Required task 1
Count how many lines of the records below contain the string "height", matching case exactly, and reply with only that number.

Given text
-------------------------
Linux-RDMA Archive on lore.kernel.org
 help / color / Atom feed
From: Ralph Campbell <rcampbell@nvidia.com>
To: <linux-rdma@vger.kernel.org>, <linux-mm@kvack.org>,
	<nouveau@lists.freedesktop.org>,
	<linux-kselftest@vger.kernel.org>, <linux-kernel@vger.kernel.org>
Cc: Jerome Glisse <jglisse@redhat.com>,
	John Hubbard <jhubbard@nvidia.com>,
	Christoph Hellwig <hch@lst.de>,
	Jason Gunthorpe <jgg@mellanox.com>,
	"Andrew Morton" <akpm@linux-foundation.org>,
	Shuah Khan <shuah@kernel.org>, "Ben Skeggs" <bskeggs@redhat.com>,
	Ralph Campbell <rcampbell@nvidia.com>
Subject: [PATCH v2 4/5] nouveau/hmm: support mapping large sysmem pages
Date: Tue, 30 Jun 2020 12:57:36 -0700
Message-ID: <20200630195737.8667-5-rcampbell@nvidia.com> (raw)
In-Reply-To: <20200630195737.8667-1-rcampbell@nvidia.com>

Nouveau currently only supports mapping PAGE_SIZE sized pages of system
memory when shared virtual memory (SVM) is enabled. Use the new
HMM_PFN_PMD flag that hmm_range_fault() returns to support mapping
system memory pages that are PMD_SIZE.

Signed-off-by: Ralph Campbell <rcampbell@nvidia.com>
---
 drivers/gpu/drm/nouveau/nouveau_svm.c | 57 +++++++++++++++++++++------
 1 file changed, 44 insertions(+), 13 deletions(-)

diff --git a/drivers/gpu/drm/nouveau/nouveau_svm.c b/drivers/gpu/drm/nouveau/nouveau_svm.c
index 665dede69bd1..891b6a180447 100644
--- a/drivers/gpu/drm/nouveau/nouveau_svm.c
+++ b/drivers/gpu/drm/nouveau/nouveau_svm.c
@@ -514,38 +514,61 @@ static const struct mmu_interval_notifier_ops nouveau_svm_mni_ops = {
 };
 
 static void nouveau_hmm_convert_pfn(struct nouveau_drm *drm,
-				    struct hmm_range *range, u64 *ioctl_addr)
+				    struct hmm_range *range,
+				    struct nouveau_pfnmap_args *args)
 {
 	struct page *page;
 
 	/*
-	 * The ioctl_addr prepared here is passed through nvif_object_ioctl()
-------------------------
Stored records
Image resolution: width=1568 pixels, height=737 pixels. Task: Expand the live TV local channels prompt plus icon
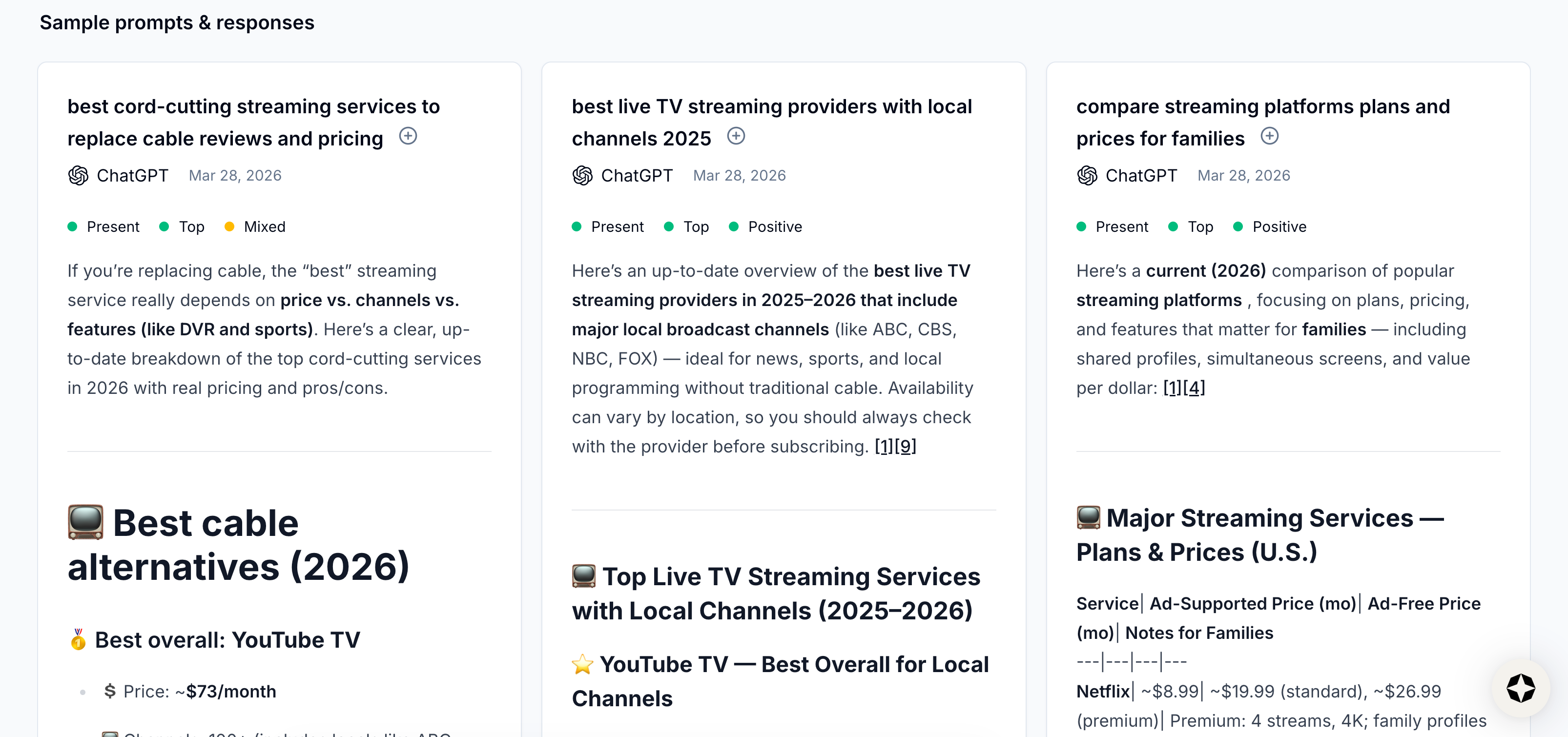click(x=736, y=136)
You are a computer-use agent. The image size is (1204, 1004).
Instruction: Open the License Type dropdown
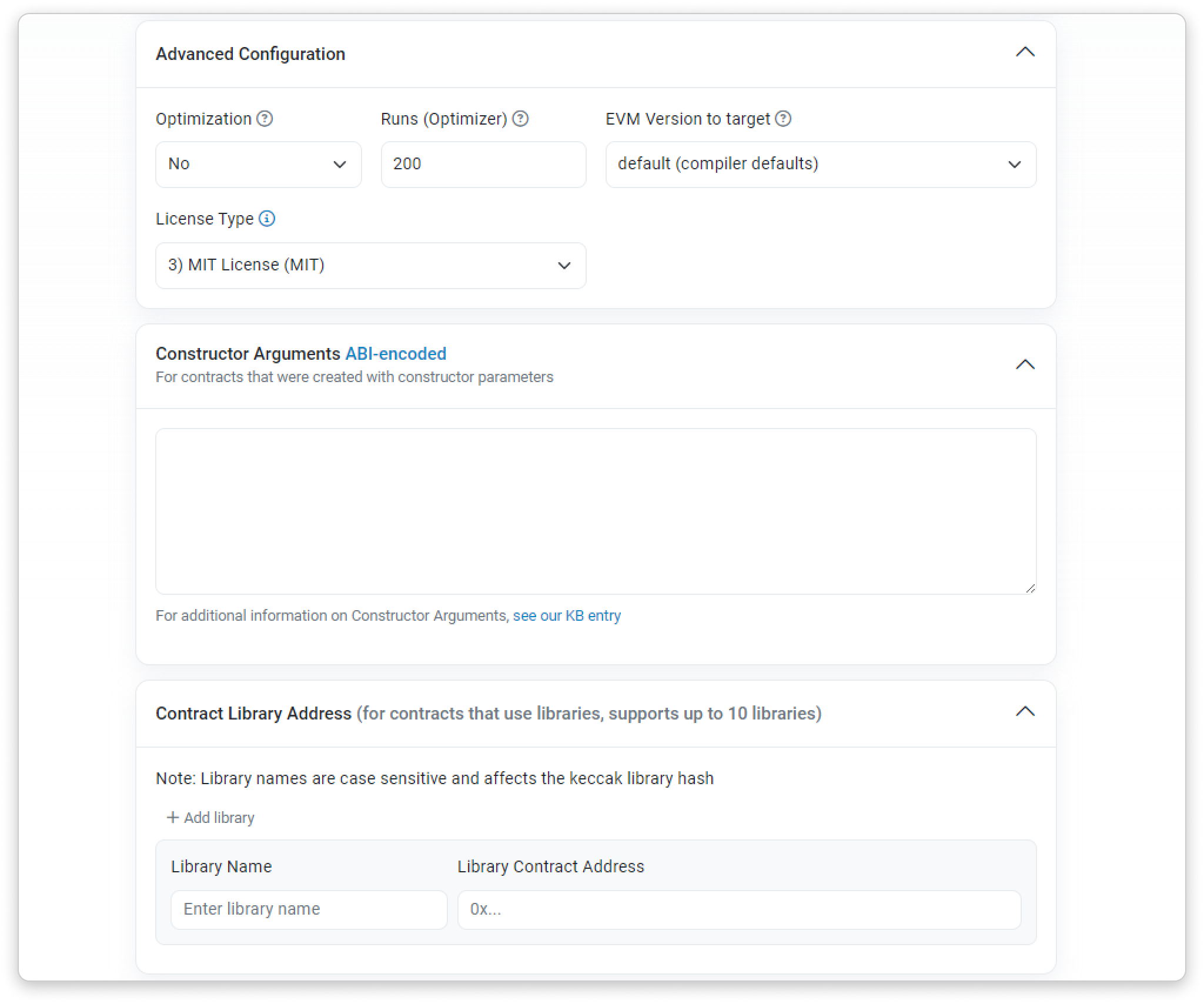[370, 265]
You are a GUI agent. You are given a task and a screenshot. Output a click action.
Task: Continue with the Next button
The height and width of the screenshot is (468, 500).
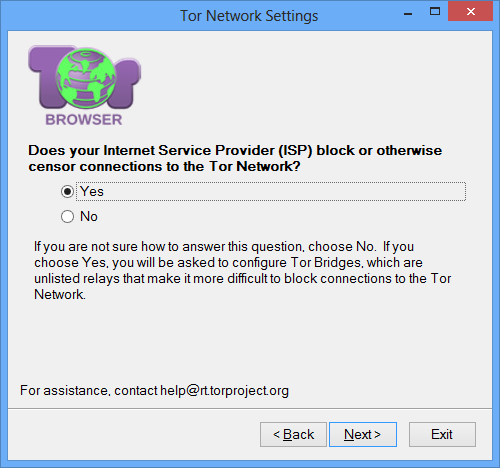(363, 434)
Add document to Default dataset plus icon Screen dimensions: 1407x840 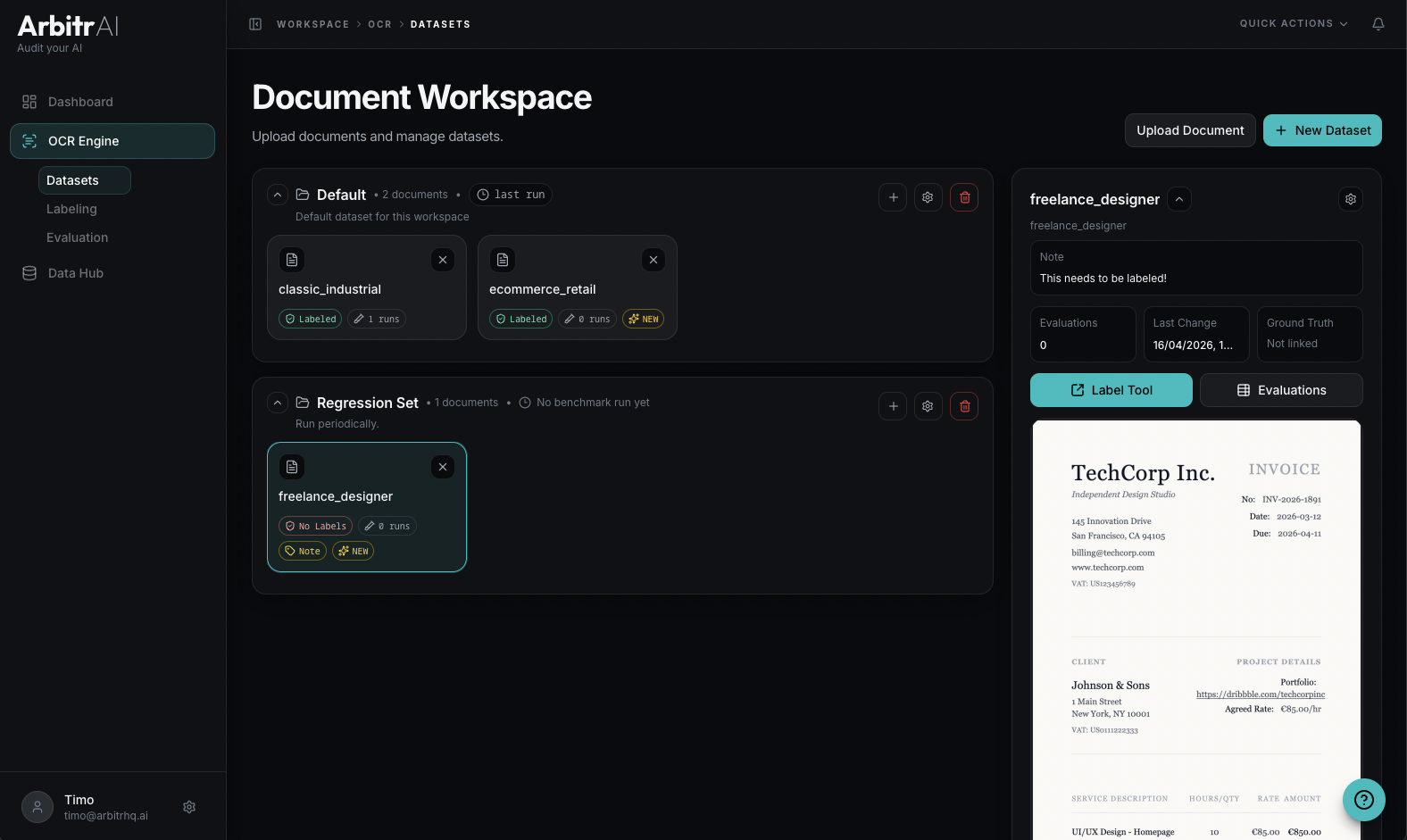[893, 197]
-------------------------
Required task 2
From the patch message above, copy the passage between "static void nouveau_hmm_convert_pfn(struct" and "passed through nvif_object_ioctl()", inclusive, word for word.

Final result 1
2

Final result 2
static void nouveau_hmm_convert_pfn(struct nouveau_drm *drm,
-				    struct hmm_range *range, u64 *ioctl_addr)
+				    struct hmm_range *range,
+				    struct nouveau_pfnmap_args *args)
 {
 	struct page *page;
 
 	/*
-	 * The ioctl_addr prepared here is passed through nvif_object_ioctl()